As a food ingredient pulse protein differs in quality and performance amongst suppliers, manufacturers tend to focus on the manufacturing process and protein yield without adequate attention to the specific food quality preferences. This gap exists because the protein functional properties are dictated to a large extent by a protein’s structure as influenced by the varieties of raw grains, protein extraction, and processing treatment (e.g. heat, pressure, pH). The end result is that a vast array of products is produced exhibiting substantially different properties. More fundamental research is critical to address this knowledge gap in order to consistently produce quality protein products from legumes. Also, testing of pulse crops of different varieties is necessary to allow the industry to work with pulses of known varieties with predictable and consistent quality.

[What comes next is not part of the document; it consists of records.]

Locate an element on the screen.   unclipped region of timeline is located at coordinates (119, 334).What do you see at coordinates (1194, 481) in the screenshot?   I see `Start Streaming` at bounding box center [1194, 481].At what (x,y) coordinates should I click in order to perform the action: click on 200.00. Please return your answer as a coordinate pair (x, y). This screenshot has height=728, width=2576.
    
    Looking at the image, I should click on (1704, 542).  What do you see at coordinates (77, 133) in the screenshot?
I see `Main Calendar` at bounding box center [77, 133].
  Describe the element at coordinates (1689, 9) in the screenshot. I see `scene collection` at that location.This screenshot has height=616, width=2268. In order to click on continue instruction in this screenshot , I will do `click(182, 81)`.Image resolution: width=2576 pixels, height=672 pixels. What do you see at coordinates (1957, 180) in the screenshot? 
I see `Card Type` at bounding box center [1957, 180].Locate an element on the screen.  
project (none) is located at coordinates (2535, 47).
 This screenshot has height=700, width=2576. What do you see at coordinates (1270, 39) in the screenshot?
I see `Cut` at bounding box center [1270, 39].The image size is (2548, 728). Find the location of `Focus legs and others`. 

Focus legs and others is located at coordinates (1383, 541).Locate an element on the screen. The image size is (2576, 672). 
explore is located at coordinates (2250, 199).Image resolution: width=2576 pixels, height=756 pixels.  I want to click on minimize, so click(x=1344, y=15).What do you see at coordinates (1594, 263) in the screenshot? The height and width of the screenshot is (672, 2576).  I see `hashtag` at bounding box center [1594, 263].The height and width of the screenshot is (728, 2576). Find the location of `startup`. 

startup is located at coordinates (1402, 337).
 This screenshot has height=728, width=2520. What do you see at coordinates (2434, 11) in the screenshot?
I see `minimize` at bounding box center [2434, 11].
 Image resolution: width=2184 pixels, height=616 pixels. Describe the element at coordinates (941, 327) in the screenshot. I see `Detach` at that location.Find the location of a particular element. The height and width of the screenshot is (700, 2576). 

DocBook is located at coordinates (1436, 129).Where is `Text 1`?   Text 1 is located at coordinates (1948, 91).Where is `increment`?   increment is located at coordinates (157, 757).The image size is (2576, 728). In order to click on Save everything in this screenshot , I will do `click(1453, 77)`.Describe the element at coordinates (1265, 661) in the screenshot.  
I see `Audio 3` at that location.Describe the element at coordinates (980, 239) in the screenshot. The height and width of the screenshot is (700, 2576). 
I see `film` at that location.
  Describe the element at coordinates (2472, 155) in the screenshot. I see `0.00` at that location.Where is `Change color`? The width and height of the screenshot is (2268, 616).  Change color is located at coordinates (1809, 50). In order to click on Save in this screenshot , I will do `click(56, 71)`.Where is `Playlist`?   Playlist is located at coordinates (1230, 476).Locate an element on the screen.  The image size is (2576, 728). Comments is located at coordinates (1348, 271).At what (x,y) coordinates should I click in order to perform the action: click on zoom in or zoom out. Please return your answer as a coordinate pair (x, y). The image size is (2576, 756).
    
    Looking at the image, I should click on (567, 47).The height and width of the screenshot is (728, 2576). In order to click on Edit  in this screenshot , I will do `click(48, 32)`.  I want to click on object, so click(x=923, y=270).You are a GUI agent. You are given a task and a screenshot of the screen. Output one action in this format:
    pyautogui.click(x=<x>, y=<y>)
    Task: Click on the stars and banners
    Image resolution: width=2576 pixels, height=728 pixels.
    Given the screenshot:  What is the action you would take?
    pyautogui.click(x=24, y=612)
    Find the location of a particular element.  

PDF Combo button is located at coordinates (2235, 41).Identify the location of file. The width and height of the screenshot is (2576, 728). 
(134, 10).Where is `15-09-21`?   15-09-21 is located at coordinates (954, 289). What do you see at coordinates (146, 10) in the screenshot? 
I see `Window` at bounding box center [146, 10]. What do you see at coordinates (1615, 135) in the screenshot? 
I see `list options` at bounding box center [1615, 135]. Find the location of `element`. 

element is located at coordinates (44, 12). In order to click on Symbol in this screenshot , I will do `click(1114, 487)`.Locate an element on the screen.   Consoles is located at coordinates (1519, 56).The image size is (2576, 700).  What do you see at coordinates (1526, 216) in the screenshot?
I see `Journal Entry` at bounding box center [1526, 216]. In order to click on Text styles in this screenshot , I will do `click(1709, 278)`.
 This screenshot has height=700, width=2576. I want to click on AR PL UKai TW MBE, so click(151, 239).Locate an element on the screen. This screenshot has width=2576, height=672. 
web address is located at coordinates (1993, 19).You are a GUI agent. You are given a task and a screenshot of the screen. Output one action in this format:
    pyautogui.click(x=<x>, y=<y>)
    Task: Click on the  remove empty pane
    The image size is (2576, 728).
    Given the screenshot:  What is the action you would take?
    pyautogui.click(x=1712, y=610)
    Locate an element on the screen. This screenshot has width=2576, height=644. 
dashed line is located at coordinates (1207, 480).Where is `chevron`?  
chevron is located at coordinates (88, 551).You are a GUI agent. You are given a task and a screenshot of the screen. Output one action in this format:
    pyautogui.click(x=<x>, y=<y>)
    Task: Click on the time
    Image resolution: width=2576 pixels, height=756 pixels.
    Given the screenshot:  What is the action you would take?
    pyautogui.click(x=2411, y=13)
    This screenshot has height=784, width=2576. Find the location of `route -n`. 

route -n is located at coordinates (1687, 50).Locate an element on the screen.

This research has systematically investigated how pulse type, variety, and processing techniques affect protein functional properties. The results have allowed us to identify unique properties of different pulse crops thus better predict their high value applications in food area. Variety, growth location, and harvest year profoundly impact pulse protein extraction and their functionalities, but protein extraction method and processing more significantly impact pulse protein structure and functional properties. In addition, high pressure homogenization treatment may provide a new strategy to improve pulse protein functional properties, as this technique disrupted the large protein aggregates to form supramolecular aggregates, thus increased protein solubility and foaming capacity. Finally, eight food prototypes qualifying for high protein claims were developed based on the unique functional properties of lentil, pea, and faba bean protein to target gluten-free, or vegan market.
The outcomes generated from this research has provided some specific variety recommendation to pulse producers and allow pulse protein processing industry to identify and control the critical processing stages to better preserve and control protein functionality for food applications. Moreover, it has provided the opportunity to develop new processing (e.g. high pressure homogenization) to improve protein functional properties. The finished food product manufacturers will also greatly benefit from new plant protein ingredients with superior quality. In such a way, both pulse processors and food manufacturers can better expand their market reach and strengthen their competitive capabilities and leadership in the global markets.